Published May 11, 2022 11:07 PM by The Maritime Executive

Germany's cabinet has introduced a legislative proposal that would allow regulators to speed up environmental impact assessments for LNG terminals, reflecting the government's urgent need to find alternatives to Russian gas. If passed, the bill would shorten the period for public participation in the process to two weeks, allowing the construction of gas pipelines and infrastructure for new LNG terminals to begin by this summer.

Germany has plans to commission one shoreside LNG terminal and four FSRUs, with the first floating unit coming online as early as this fall. At present, the nation has no LNG import facilities of its own, as it has long relied on Russian pipelines for the majority of its gas supply. When Russia invaded Ukraine in February, this decades-long trading relationship was disrupted, and German vice-chancellor Robert Habeck went on a whirlwind tour of gas-exporting nations in search of alternative supplies.

However, the government's plans to replace Russian pipeline gas with foreign LNG could be delayed by Germany's environmental activists. Environmental Action Germany ( Deutsche Umwelthilfe, or DUH) has already filed suit to halt a planned LNG import terminal in Wilhelmshaven, arguing that it "threatens massive damage to our climate and the sensitive North Sea habitat." 

The group is also opposed to the cabinet's draft LNG acceleration bill, which would allow imports at up to 11 LNG terminals through 2043 - just two years short of Germany's climate-neutrality target date of 2045. The legislative proposal calls for converting the new gas infrastructure over to the use of green hydrogen in time to meet the deadline. 

"The project list with eleven terminals [in the bill] stems from the economic profit interests of the German gas industry and has nothing to do with a reasonable coverage of German energy requirements.
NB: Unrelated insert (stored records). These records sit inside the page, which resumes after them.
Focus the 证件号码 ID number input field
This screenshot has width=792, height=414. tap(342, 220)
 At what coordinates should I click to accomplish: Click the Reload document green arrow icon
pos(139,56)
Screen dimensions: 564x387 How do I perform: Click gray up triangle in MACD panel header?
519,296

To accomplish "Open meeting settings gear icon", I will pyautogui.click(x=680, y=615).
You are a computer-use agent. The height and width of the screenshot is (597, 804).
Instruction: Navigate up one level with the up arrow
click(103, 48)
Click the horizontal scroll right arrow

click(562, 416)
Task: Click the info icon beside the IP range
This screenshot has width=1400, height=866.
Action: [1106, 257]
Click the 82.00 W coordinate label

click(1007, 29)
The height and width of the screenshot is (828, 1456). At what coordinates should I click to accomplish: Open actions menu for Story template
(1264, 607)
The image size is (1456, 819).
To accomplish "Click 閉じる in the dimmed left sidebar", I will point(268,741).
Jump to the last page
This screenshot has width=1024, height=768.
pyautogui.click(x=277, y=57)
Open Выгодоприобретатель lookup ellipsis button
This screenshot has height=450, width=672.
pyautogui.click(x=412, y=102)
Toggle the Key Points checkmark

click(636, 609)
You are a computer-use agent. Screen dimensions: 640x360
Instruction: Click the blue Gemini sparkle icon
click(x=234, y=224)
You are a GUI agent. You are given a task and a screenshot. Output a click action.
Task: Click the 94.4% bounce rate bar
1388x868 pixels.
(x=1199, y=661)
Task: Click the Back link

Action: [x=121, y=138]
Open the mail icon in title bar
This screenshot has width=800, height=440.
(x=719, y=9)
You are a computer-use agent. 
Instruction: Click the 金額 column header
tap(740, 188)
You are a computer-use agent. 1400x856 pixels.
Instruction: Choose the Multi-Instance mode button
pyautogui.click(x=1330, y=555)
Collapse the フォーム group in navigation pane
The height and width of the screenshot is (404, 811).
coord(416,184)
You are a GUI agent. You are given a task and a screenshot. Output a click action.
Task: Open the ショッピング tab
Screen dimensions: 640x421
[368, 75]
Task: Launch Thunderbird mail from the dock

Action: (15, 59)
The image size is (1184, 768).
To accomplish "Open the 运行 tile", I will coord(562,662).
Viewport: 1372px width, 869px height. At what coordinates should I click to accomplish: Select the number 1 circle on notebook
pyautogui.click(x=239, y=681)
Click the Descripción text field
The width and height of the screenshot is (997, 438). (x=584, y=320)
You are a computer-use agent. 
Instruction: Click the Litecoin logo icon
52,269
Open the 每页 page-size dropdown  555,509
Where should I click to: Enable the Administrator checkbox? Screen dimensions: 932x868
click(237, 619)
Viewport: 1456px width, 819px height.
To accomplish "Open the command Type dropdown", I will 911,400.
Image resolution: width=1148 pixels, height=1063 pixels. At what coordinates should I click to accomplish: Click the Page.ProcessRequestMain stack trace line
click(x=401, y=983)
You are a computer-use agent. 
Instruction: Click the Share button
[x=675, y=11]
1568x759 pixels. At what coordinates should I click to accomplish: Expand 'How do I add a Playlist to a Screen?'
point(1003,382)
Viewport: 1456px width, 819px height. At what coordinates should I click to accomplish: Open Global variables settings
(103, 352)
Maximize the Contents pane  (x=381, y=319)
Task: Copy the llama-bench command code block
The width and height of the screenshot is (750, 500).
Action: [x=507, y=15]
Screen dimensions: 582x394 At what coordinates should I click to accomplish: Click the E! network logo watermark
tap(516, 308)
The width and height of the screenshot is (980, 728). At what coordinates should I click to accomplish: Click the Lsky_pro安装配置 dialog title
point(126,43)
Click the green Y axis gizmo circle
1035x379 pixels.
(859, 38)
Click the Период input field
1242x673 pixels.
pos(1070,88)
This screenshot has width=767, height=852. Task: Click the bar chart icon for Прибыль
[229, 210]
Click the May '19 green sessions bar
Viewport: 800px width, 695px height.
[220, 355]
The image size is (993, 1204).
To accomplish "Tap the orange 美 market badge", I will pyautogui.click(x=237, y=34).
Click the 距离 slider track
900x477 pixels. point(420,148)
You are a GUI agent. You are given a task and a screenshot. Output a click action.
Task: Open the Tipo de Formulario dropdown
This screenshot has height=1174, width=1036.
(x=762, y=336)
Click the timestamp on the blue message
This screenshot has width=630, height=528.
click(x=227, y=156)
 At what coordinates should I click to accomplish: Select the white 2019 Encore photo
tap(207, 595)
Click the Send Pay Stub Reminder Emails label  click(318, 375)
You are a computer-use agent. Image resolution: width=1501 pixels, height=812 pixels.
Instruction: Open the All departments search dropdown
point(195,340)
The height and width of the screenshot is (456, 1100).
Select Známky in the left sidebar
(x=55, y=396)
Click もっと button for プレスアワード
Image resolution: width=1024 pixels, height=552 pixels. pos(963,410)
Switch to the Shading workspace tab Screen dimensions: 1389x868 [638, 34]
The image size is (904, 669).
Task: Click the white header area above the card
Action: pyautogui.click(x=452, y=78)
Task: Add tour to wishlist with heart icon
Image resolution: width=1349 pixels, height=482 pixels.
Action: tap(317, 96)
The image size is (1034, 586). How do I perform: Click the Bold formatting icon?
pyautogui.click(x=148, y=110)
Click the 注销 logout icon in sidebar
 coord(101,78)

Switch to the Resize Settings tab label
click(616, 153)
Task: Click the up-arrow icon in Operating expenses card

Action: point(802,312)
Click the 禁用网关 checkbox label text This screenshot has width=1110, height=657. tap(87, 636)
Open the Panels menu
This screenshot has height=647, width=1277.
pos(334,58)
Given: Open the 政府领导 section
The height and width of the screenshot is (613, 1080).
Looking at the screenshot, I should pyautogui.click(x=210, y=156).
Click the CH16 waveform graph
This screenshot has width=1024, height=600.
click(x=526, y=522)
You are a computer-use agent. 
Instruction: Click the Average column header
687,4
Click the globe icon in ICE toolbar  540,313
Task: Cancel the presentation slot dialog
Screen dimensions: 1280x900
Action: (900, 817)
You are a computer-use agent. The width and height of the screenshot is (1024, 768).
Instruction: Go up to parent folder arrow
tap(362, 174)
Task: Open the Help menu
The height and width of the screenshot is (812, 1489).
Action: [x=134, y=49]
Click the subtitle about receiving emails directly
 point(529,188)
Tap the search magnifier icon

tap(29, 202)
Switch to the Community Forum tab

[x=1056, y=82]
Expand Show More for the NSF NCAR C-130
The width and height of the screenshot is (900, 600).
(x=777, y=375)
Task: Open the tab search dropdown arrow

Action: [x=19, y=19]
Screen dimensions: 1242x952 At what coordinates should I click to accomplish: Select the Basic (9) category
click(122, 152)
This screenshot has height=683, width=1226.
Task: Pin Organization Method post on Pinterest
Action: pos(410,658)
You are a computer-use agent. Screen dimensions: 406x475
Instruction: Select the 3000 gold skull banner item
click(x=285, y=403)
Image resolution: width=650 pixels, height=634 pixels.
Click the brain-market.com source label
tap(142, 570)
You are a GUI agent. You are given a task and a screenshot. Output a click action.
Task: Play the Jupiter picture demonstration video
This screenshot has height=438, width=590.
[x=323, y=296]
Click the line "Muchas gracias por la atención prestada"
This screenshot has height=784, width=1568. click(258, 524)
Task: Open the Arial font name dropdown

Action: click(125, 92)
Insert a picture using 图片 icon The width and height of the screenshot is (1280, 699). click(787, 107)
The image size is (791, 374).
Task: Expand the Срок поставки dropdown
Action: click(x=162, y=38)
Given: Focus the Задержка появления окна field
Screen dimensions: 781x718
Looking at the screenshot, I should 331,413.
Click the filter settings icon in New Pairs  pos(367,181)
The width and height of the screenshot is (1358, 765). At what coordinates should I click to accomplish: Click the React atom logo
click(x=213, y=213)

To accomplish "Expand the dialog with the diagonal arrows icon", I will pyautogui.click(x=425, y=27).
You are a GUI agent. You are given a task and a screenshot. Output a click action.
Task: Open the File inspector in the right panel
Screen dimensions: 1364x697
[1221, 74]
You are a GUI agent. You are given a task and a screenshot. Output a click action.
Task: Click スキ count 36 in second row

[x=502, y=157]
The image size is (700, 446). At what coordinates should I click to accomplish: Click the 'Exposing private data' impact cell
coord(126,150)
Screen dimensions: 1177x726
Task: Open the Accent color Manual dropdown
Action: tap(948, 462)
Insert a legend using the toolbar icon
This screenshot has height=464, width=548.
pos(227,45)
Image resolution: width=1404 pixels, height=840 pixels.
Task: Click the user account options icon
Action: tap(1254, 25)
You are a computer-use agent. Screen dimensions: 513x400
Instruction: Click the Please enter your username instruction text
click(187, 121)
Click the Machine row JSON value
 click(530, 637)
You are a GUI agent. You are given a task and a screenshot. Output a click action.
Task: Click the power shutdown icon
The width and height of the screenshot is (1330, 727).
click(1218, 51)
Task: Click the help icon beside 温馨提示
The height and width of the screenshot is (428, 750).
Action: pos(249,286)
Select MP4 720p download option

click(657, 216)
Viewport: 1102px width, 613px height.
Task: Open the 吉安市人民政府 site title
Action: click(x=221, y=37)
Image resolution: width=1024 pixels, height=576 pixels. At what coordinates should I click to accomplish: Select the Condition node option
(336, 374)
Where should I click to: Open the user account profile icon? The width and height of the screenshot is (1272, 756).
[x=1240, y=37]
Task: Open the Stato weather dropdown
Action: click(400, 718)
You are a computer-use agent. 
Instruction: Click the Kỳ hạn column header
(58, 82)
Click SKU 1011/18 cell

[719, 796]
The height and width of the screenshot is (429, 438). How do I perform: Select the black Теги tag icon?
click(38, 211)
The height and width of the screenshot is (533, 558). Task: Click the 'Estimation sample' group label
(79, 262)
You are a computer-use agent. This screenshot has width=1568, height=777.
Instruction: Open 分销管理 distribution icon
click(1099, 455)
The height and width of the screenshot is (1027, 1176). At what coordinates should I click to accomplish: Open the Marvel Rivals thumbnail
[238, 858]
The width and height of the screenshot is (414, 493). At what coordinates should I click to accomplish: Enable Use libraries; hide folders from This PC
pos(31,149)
Here the war in Ukraine is used as a pretext to create facts in concrete and steel on the German coast that harm us and all generations to come," argued Sascha Müller-Kraenner, the federal managing director of DUH.

Habeck - a member of Germany's Green Party - has warned environmental groups not to file lawsuits to halt the construction of LNG import projects, cautioning that it would increase Germany's dependence on Russian energy. "You should not do that at this point," Habeck told German outlet RTL. "If we don't have the LNG terminals, and if the gas doesn't come from Russia, supply security in Germany is not guaranteed."

The vice-chancellor's hope is to fill all available storage over the summer, achieve gas consumption savings of 10 percent, and bring two FLNG terminals online by the time next winter comes, giving Germany enough capacity to weather a Russian gas shutdown through the next heating season. Russia has already terminated its natural gas sales to Poland and Bulgaria, citing their refusal to buy rubles for payment arrangements.